• [EXERCICE] Pouvez-vous réécrire chaque ligne des enregistrements ci-dessous sous forme de tableau Markdown à deux colonnes, « N° » pour le numéro de ligne et « Ligne » pour son texte, en omettant les lignes vides ?

• [LISTE DES ENREGISTREMENTS]
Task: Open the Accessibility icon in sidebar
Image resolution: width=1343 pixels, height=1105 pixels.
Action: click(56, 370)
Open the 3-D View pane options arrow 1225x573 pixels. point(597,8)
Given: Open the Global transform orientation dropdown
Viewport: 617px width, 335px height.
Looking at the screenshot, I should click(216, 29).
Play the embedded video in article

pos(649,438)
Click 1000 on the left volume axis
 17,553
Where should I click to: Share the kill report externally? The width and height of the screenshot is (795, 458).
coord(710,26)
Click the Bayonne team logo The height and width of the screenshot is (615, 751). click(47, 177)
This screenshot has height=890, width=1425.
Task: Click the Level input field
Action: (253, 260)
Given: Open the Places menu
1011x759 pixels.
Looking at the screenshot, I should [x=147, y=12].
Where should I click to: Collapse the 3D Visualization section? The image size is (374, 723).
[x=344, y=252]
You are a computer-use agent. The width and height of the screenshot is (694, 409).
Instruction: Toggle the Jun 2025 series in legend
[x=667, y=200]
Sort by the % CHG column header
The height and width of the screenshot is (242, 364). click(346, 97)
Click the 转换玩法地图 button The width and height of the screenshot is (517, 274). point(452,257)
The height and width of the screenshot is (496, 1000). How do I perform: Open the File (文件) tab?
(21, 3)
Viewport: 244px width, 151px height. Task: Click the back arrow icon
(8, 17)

• [CORRIGÉ]
| N° | Ligne |
|---|---|
| 1 | Task: Open the Accessibility icon in sidebar |
| 2 | Image resolution: width=1343 pixels, height=1105 pixels. |
| 3 | Action: click(56, 370) |
| 4 | Open the 3-D View pane options arrow 1225x573 pixels. point(597,8) |
| 5 | Given: Open the Global transform orientation dropdown |
| 6 | Viewport: 617px width, 335px height. |
| 7 | Looking at the screenshot, I should click(216, 29). |
| 8 | Play the embedded video in article |
| 9 | pos(649,438) |
| 10 | Click 1000 on the left volume axis |
| 11 |  17,553 |
| 12 | Where should I click to: Share the kill report externally? The width and height of the screenshot is (795, 458). |
| 13 | coord(710,26) |
| 14 | Click the Bayonne team logo The height and width of the screenshot is (615, 751). click(47, 177) |
| 15 | This screenshot has height=890, width=1425. |
| 16 | Task: Click the Level input field |
| 17 | Action: (253, 260) |
| 18 | Given: Open the Places menu |
| 19 | 1011x759 pixels. |
| 20 | Looking at the screenshot, I should [x=147, y=12]. |
| 21 | Where should I click to: Collapse the 3D Visualization section? The image size is (374, 723). |
| 22 | [x=344, y=252] |
| 23 | You are a computer-use agent. The width and height of the screenshot is (694, 409). |
| 24 | Instruction: Toggle the Jun 2025 series in legend |
| 25 | [x=667, y=200] |
| 26 | Sort by the % CHG column header |
| 27 | The height and width of the screenshot is (242, 364). click(346, 97) |
| 28 | Click the 转换玩法地图 button The width and height of the screenshot is (517, 274). point(452,257) |
| 29 | The height and width of the screenshot is (496, 1000). How do I perform: Open the File (文件) tab? |
| 30 | (21, 3) |
| 31 | Viewport: 244px width, 151px height. Task: Click the back arrow icon |
| 32 | (8, 17) |